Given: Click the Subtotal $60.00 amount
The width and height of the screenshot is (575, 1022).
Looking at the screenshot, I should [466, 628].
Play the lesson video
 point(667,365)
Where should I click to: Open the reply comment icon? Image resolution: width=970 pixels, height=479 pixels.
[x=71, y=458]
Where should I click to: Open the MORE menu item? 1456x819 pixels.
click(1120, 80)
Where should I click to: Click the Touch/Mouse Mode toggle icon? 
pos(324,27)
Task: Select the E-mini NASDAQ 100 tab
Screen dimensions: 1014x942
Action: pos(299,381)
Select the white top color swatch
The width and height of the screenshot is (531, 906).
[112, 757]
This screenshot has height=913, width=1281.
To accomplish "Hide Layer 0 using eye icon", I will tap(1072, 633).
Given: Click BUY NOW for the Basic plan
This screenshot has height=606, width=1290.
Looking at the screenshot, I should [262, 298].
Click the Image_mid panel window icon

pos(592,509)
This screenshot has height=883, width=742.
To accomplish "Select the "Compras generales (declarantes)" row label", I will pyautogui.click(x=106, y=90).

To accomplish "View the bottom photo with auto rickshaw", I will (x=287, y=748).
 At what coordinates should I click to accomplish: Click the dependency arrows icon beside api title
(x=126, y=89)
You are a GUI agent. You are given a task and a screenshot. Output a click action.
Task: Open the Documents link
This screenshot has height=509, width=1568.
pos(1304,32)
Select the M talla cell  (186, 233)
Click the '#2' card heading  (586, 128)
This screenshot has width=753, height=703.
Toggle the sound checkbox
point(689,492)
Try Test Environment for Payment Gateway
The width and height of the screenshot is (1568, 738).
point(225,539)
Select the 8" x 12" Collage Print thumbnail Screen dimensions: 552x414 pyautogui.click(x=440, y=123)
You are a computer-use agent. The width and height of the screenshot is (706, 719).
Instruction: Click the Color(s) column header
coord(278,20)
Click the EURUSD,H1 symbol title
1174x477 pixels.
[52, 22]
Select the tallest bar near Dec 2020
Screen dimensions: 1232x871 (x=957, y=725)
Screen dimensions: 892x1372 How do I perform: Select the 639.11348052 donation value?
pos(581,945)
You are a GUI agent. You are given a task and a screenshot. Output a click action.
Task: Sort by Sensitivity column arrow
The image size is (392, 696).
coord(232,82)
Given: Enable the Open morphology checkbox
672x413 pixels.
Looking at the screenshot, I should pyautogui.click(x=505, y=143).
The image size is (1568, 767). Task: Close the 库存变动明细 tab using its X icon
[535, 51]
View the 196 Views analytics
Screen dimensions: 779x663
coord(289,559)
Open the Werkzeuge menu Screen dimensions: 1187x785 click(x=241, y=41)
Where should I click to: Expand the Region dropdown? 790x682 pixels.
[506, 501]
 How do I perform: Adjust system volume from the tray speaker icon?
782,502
---
* _Activity_:
Set the entries down again precisely as they were given.

* _Response below_:
Given: Click the Subtotal $60.00 amount
The width and height of the screenshot is (575, 1022).
Looking at the screenshot, I should [466, 628].
Play the lesson video
 point(667,365)
Where should I click to: Open the reply comment icon? Image resolution: width=970 pixels, height=479 pixels.
[x=71, y=458]
Where should I click to: Open the MORE menu item? 1456x819 pixels.
click(1120, 80)
Where should I click to: Click the Touch/Mouse Mode toggle icon? 
pos(324,27)
Task: Select the E-mini NASDAQ 100 tab
Screen dimensions: 1014x942
Action: pos(299,381)
Select the white top color swatch
The width and height of the screenshot is (531, 906).
[112, 757]
This screenshot has height=913, width=1281.
To accomplish "Hide Layer 0 using eye icon", I will tap(1072, 633).
Given: Click BUY NOW for the Basic plan
This screenshot has height=606, width=1290.
Looking at the screenshot, I should [262, 298].
Click the Image_mid panel window icon

pos(592,509)
This screenshot has height=883, width=742.
To accomplish "Select the "Compras generales (declarantes)" row label", I will pyautogui.click(x=106, y=90).

To accomplish "View the bottom photo with auto rickshaw", I will (x=287, y=748).
 At what coordinates should I click to accomplish: Click the dependency arrows icon beside api title
(x=126, y=89)
You are a GUI agent. You are given a task and a screenshot. Output a click action.
Task: Open the Documents link
This screenshot has height=509, width=1568.
pos(1304,32)
Select the M talla cell  (186, 233)
Click the '#2' card heading  (586, 128)
This screenshot has width=753, height=703.
Toggle the sound checkbox
point(689,492)
Try Test Environment for Payment Gateway
The width and height of the screenshot is (1568, 738).
point(225,539)
Select the 8" x 12" Collage Print thumbnail Screen dimensions: 552x414 pyautogui.click(x=440, y=123)
You are a computer-use agent. The width and height of the screenshot is (706, 719).
Instruction: Click the Color(s) column header
coord(278,20)
Click the EURUSD,H1 symbol title
1174x477 pixels.
[52, 22]
Select the tallest bar near Dec 2020
Screen dimensions: 1232x871 (x=957, y=725)
Screen dimensions: 892x1372 How do I perform: Select the 639.11348052 donation value?
pos(581,945)
You are a GUI agent. You are given a task and a screenshot. Output a click action.
Task: Sort by Sensitivity column arrow
The image size is (392, 696).
coord(232,82)
Given: Enable the Open morphology checkbox
672x413 pixels.
Looking at the screenshot, I should pyautogui.click(x=505, y=143).
The image size is (1568, 767). Task: Close the 库存变动明细 tab using its X icon
[535, 51]
View the 196 Views analytics
Screen dimensions: 779x663
coord(289,559)
Open the Werkzeuge menu Screen dimensions: 1187x785 click(x=241, y=41)
Where should I click to: Expand the Region dropdown? 790x682 pixels.
[506, 501]
 How do I perform: Adjust system volume from the tray speaker icon?
782,502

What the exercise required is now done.